Mpsey wrote:I use a standard bitboard representation for the time being and am getting a 24% increase in performance over my non-bitboard chess engine for generation of pseudo-legal moves on my x64 machine.
I am very unhappy with this result as I expected a much larger improvement in performance.
You're unhappy with a 24% speedup?!
Maybe it's just me, but I would normally expect much smaller improvements from anything I do...
I am asking if there are any benchmarks for typical performance gains with each board representation.
Performance gain over what? You can ask for raw perft results for different engines, which may tell you something - or not, because it depends a lot on implementation details and in the end doesn't say very much about how the thing will perform in real games.
What is a "standard bitboard representation", by the way?
I would like to mention that for generating raw move bitboards (move-target bitboards) my program
is impressively fast (In my opinion

), but there seems to be a bottleneck on move serialization.

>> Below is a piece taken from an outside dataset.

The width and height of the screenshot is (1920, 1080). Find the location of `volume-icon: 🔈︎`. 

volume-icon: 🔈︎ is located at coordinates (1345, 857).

Of course generating the move bitboards is fast; it's typically just one or two table lookups per piece, which depending on efficiency and test setup will already be in the cache.
How slow serialisation is depends a lot on how and when you do it. Do you use a hardware bitscan? If not, what alternatives have you tried? Can you defer the serialisation (I think there are ways to do that, but the code may become too ugly to deal with and actually perform worse)? Do you only generate legal evasions when in check?